One wintery evening in 1931, says Dominic Sandbrook in The Times, Winston Churchill was in New York and about to go to bed when his old friend Bernard Baruch rang up to ask him round for a nightcap. Churchill set off in a cab, but forgot Baruch’s Fifth Avenue address, so after an hour of searching got out to ask for help. Setting out across the road, he “sensed a black shape rushing towards him” at top speed – a car coming not from the right, as in England, but from the left. There was no time to take evasive action, he wrote later, but “I certainly thought quick enough to achieve the idea, ‘I am going to be run down and probably killed’. Then came the blow.” The collision didn’t kill him, but it was a close-run thing. If it had, “perhaps the swastika would still fly over Europe today”.
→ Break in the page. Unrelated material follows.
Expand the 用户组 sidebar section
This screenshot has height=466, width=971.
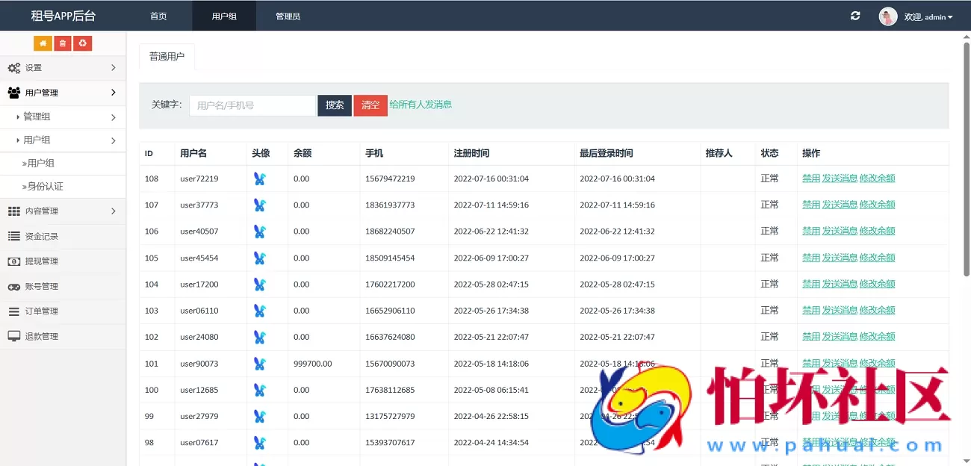(34, 140)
Churchill is the one “resplendent exception” to the rule – laid out in Ian Kershaw’s new book Personality and Power – that when great individuals really matter in history, “they tend to matter for ill”. Perhaps Russia would always have had a revolution in 1917, but it was Lenin who made it a Bolshevik dictatorship. Communism was always doomed, but it was only Stalin, with his “poisonous combination of ideological dedication and paranoia”, who ensured it killed so many millions. Germany was probably destined to swing to the right in the 1930s, but only Hitler, “devoid of scruples and obsessed with antisemitism”, could have led it so completely into the abyss. “The equation is straightforward,” writes Kershaw. “No Hitler, no Holocaust.”
By contrast, Churchill’s lone determination to fight on in the summer of 1940 changed the course of the war, and thus of history, for the better. A pro-German government in Britain would have supported a war against the Soviet Union, says Kershaw, “and most likely been implicated in the horrific crimes against humanity that accompanied it, and in implementing the Holocaust”. It’s just as well, then, that Churchill didn’t die that night. “Whatever his critics might think.”